The stereoptic effects are very sparse and random in this case (though ChatGPT’s explanation of the difficulties is interesting). Were such a diffusion system to be better adapted for, trained and tuned on such outputs, then the rudiments of a 3D model could be derived via photogrammetry.
There are more sophisticated approaches, e.g. where the platform operates with volumetric representations, rather than pixels on a picture plane. The neural network of a diffusion platform could be trained on images that contain pixel-by-pixel depth information. When used to generate new images, a trained neural network would predict or infer depth rather than triangulate mathematically from multiple views. I gather such techniques are under development.

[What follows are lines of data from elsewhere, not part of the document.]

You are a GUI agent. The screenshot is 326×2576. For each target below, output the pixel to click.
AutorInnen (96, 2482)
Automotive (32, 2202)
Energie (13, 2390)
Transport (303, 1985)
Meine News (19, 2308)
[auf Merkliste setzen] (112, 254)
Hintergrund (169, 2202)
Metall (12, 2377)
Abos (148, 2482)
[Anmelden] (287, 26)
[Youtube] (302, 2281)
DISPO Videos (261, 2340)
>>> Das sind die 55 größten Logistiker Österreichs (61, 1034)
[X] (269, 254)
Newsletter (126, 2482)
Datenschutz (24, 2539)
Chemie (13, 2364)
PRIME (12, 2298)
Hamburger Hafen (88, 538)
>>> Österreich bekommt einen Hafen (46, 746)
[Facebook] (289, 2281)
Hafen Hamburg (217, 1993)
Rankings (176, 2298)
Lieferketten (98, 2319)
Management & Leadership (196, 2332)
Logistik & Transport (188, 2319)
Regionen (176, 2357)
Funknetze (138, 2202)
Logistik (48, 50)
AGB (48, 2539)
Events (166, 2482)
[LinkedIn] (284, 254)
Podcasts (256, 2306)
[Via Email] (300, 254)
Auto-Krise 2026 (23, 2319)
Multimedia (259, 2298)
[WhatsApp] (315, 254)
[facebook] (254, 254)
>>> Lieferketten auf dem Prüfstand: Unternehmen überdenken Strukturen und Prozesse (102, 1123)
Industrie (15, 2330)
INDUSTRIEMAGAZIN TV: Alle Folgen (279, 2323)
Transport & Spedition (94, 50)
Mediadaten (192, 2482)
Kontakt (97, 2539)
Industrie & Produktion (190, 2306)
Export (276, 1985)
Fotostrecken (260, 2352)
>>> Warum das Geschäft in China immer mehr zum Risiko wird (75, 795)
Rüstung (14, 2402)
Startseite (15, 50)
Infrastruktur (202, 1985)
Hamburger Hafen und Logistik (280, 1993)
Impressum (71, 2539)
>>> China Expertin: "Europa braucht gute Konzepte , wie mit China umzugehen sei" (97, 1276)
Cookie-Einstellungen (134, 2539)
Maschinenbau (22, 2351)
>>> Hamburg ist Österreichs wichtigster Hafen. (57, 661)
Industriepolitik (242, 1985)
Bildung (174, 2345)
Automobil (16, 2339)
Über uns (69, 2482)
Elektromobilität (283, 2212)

What’s wrong with AI-based 3D
It’s evident by now that diffusion-derived geometry tends to be noisy, irregular, and in some cases physically improbable. At best, it captures “perceptual plausibility” rather than architectural accuracy. Moving from generative geometry to design geometry requires post-processing such as surface fitting, plane detection, and parametric reconstruction.
Diffusion models can suggest volumes, articulate façade rhythms, or infer spatial depth but they don’t yet produce defined architectural elements such as orthogonal wall systems, planar surfaces, or dimensionally specific structural grids.

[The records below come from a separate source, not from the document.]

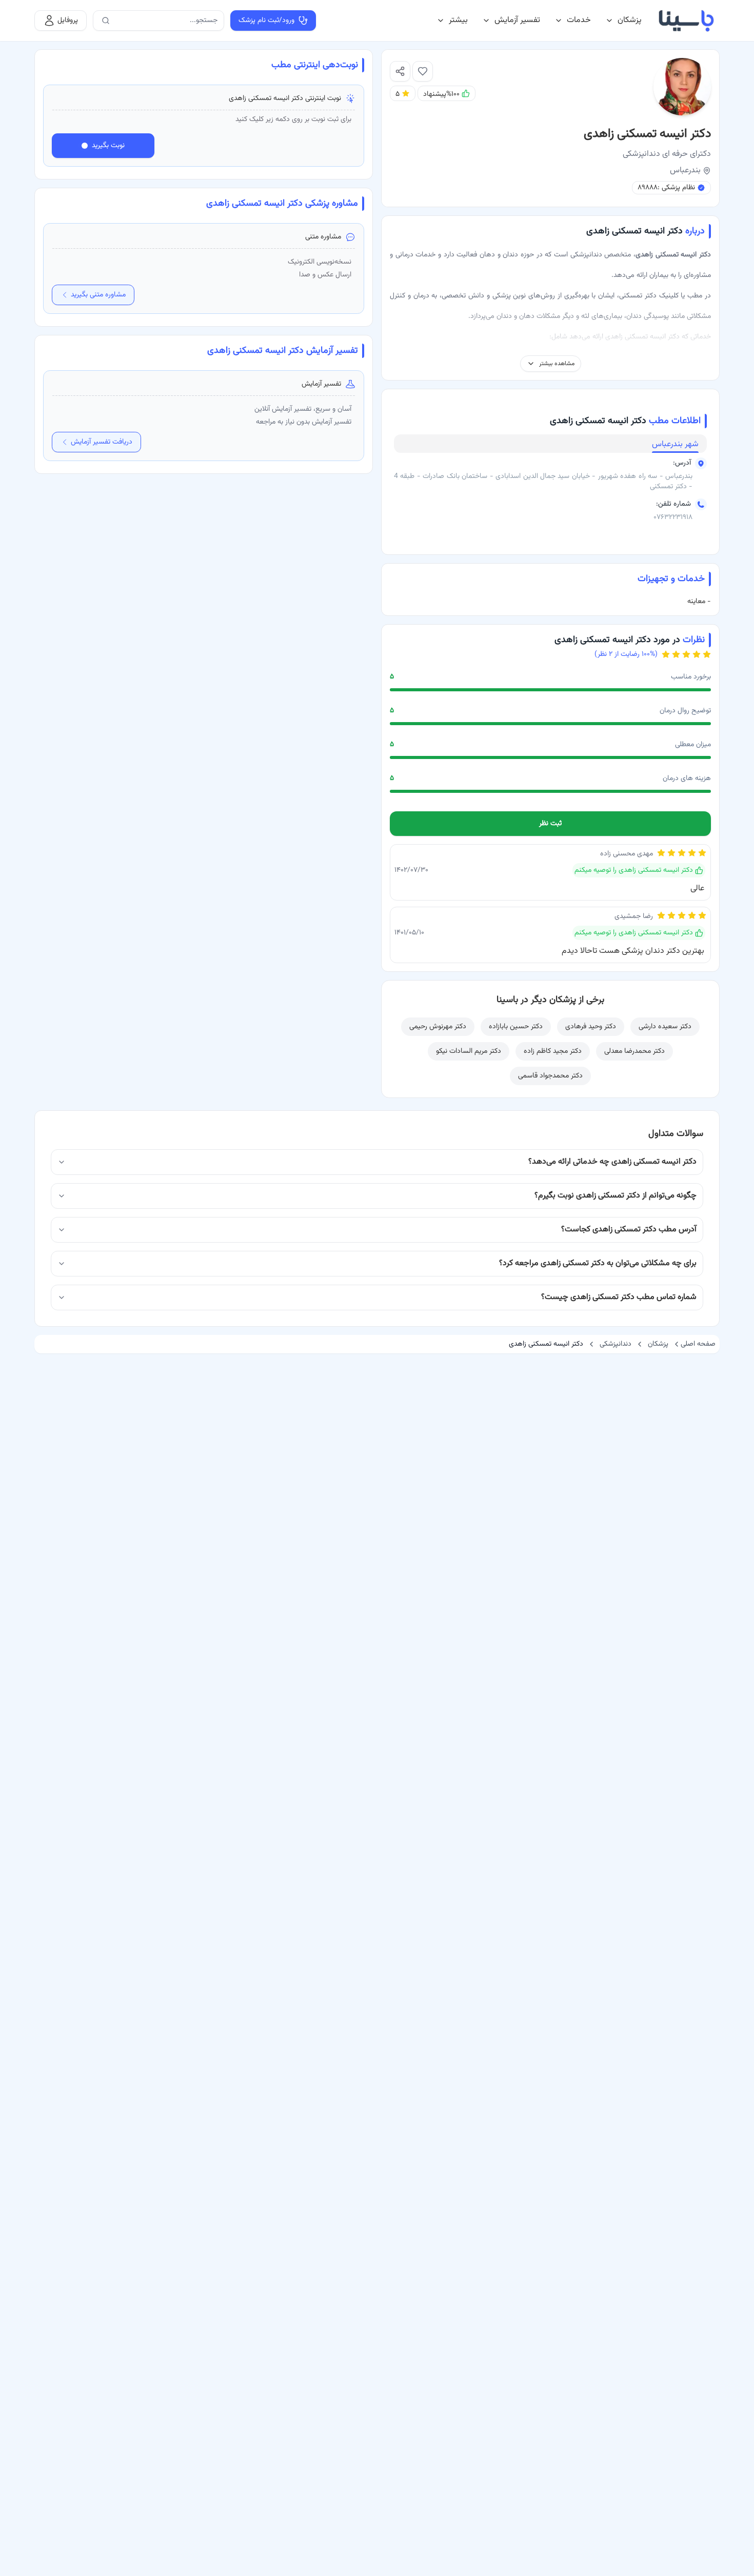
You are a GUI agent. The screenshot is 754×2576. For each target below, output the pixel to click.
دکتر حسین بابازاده (516, 1026)
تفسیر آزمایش (517, 20)
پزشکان (630, 20)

As my AI interlocutor intoned, “Diffusion predicts appearance consistent with learned spatial statistics — probabilistic reconstruction.”
So diffusion models can contribute to point-cloud production and even to mesh generation, but they don’t yet produce the clean point-line-plane abstractions required for architectural modelling without additional reconstruction and constraint-imposition stages as presented in my post of 18 January 2014 #179 What’s wrong with parametricism.